Si l'on insistait pour en apprendre davantage, satisfait d'avoir amorcé sa pêche future, il se dérobait par quelque quolibet.
Mais le souvenir de certaines phrases impressionnantes persistait chez les esprits rêveurs. Ils y pensaient longuement et, la fois suivante, ces victimes déjà éblouies, ramenaient, d'elles-mêmes, la conversation sur le sujet qui les attirait comme le miroir attire les alouettes. Elles demandaient que le tentateur consentît à leur donner des explications plus étendues sur une doctrine où elles subodoraient un arôme de voluptés rares, d'ordre intellectuel ou sensuel — en tout cas, fermées au vulgaire.
Lui précisait alors un peu ses enseignements: il montrait de loin les pommes d'or qui mûrissent aux branches de l'arbre des sciences maudites. — Si l'on manifestait l'envie de les cueillir, il corroborait sa séduction par l'octroi de brochures d'occultisme élémentaire et par le service gratuit de ce néfaste périodique l'Initiation.

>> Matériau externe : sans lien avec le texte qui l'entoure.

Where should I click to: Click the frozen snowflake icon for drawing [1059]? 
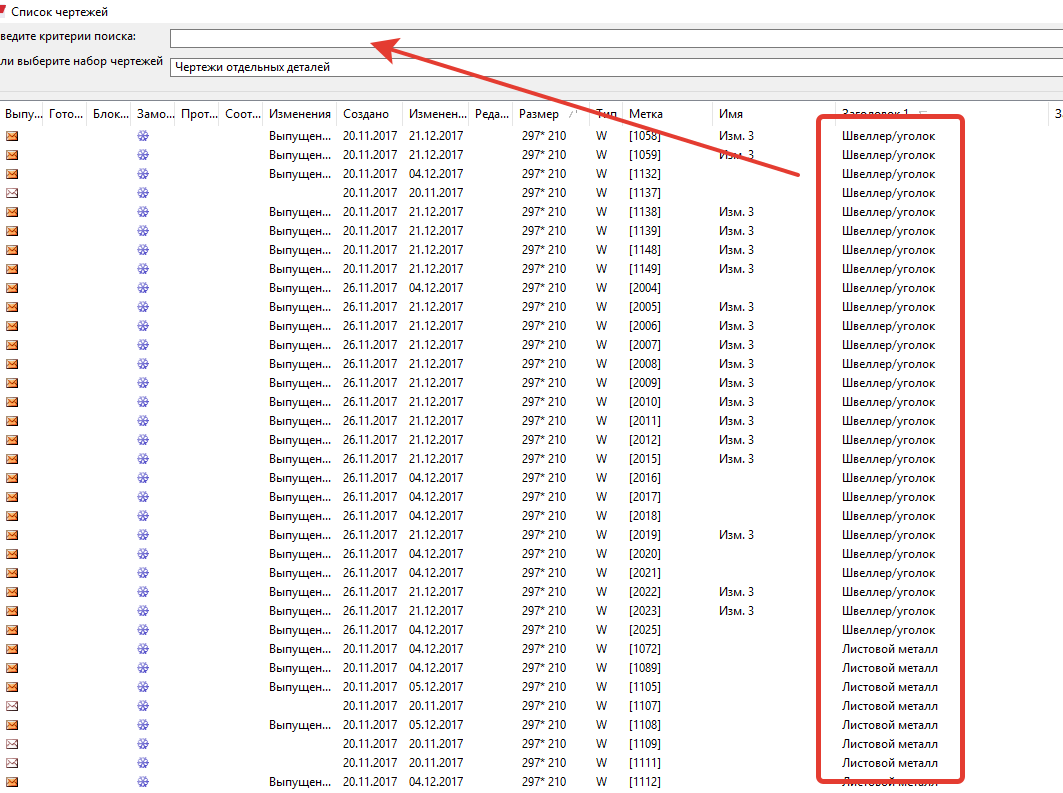coord(143,155)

C'est ainsi que plusieurs furent entraînés. Jusqu'où?… Vous le savez aujourd'hui, pauvres âmes englouties dans les ténèbres irrémédiables!
Le docteur E… n'est pas le seul à poursuivre cette oeuvre de perdition. Actuellement, des gens bien renseignés savent, de façon certaine, qu'il existe des médecins qui abusent de leur ministère pour propager, dans leur clientèle, les dangereuses aberrations de la Théosophie…
Cependant ce ne fut pas le docteur E… qui m'amena, d'une façon directe, à franchir le seuil des paradis menteurs de l'occultisme. Je causais volontiers avec lui. Je l'écoutais avec intérêt, surtout lorsqu'il me commentait les symboles hermétiques du panthéisme, car j'étais alors très épris de cette doctrine.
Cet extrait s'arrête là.